Please note that we, at Spotify, have ceased further development of flo, so no new features will come; on the other hand, we will fix critical issues.
is a lightweight workflow definition library
- It's not a workflow management system
- It's not a workflow scheduler
Some key features
- Programmatic Java and Scala API for expressing workflow construction (task DAG expansion)
- Use of arbitrary program logic for DAG expansion
- Recursive definitions
- Lazy DAG expansion
- DAG serialization (for 3rd party persistence)
- Extensible DAG evaluation
<dependency>
<groupId>com.spotify</groupId>
<artifactId>flo-workflow</artifactId>
<version>${flo.version}</version>
</dependency>
"com.spotify" %% "flo-scala" % floVersion
JavaDocs here: http://spotify.github.io/flo/maven/latest/apidocs/
Fibonacci serves as a good example even though it's not at all the kind of thing that flo
is
meant to be used for. Nevertheless, it demonstrates how a task DAG can be recursively defined with
arbitrary logic governing which inputs are chosen.
class Fib {
static Task<Long> fib(long n) {
TaskBuilder<Long> builder = Task.named("fib", n).ofType(Long.class);
if (n < 2) {
return builder
.process(() -> n);
} else {
return builder
.input(() -> fib(n - 1))
.input(() -> fib(n - 2))
.process((a, b) -> a + b);
}
}
public static void main(String[] args) {
Task<Long> fib92 = fib(92);
EvalContext evalContext = MemoizingContext.composeWith(EvalContext.sync());
EvalContext.Value<Long> value = evalContext.evaluate(fib92);
value.consume(f92 -> System.out.println("fib(92) = " + f92));
}
}
Scala equivalent
import java.util.function.Consumer
import com.spotify.flo._
import com.spotify.flo.context.MemoizingContext
object Fib extends App {
def fib(n: Long): Task[Long] = defTask[Long](n) dsl (
if (n < 2) {
$ process n
} else {
$ input fib(n - 1) input fib(n - 2) process (_ + _)
}
)
val fib92 = fib(92)
val evalContext = MemoizingContext.composeWith(EvalContext.sync)

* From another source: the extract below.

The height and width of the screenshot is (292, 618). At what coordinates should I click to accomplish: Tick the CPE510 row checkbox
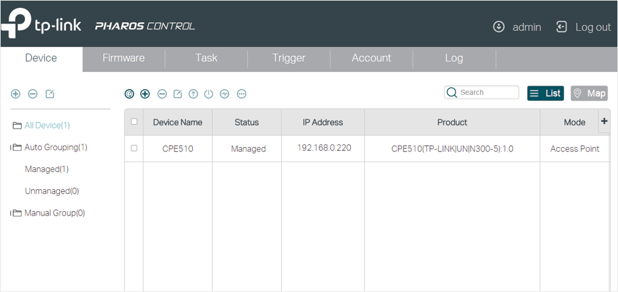coord(134,148)
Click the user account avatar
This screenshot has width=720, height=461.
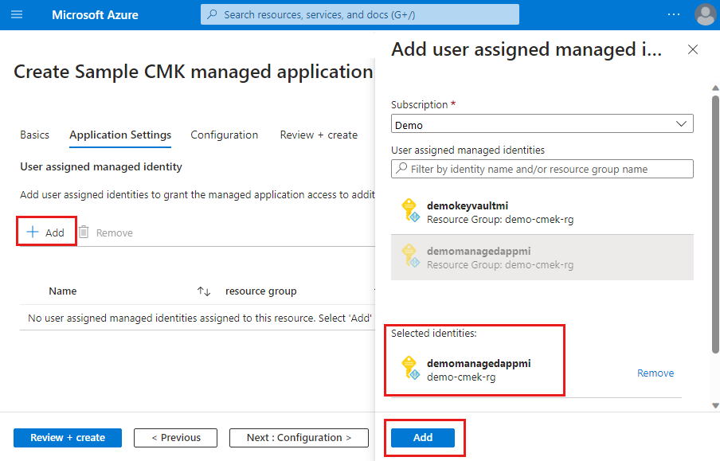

val value = evalContext.evaluate(fib92)
value.consume(new Consumer[Long] {
//noinspection ScalaStyle
override def accept(t: Long): Unit = Console.println(s"fib(92) = ${t}")
})
}
For more details on a high-level runner implementation, see flo-runner
.
Task<T>
is one of the more central types in flo
. It represents some task which will
evaluate a value of type T
. It has a parameterized name, zero or more input tasks and a
processing function which will be executed when inputs are evaluated. Tasks come with a few key
properties governing how they are defined, behave and are interacted with. We'll cover these in the
following sections.
Your workflow tasks are not defined as classes that extend Task<T>
, rather they are
defined by using the TaskBuilder
API as we've already seen in the fibonacci example. This is in
many ways very similar to a very clean class with no mutable state, only final members and two
overridden methods for inputs and evaluation function. But with a very important difference, we're
handling the input tasks in a type-safe manner. Each input task you add will further construct the
type for your evaluation function. This is how we can get a clean lambda such as (a, b) -> a + b
as the evaluation function for our fibonacci example.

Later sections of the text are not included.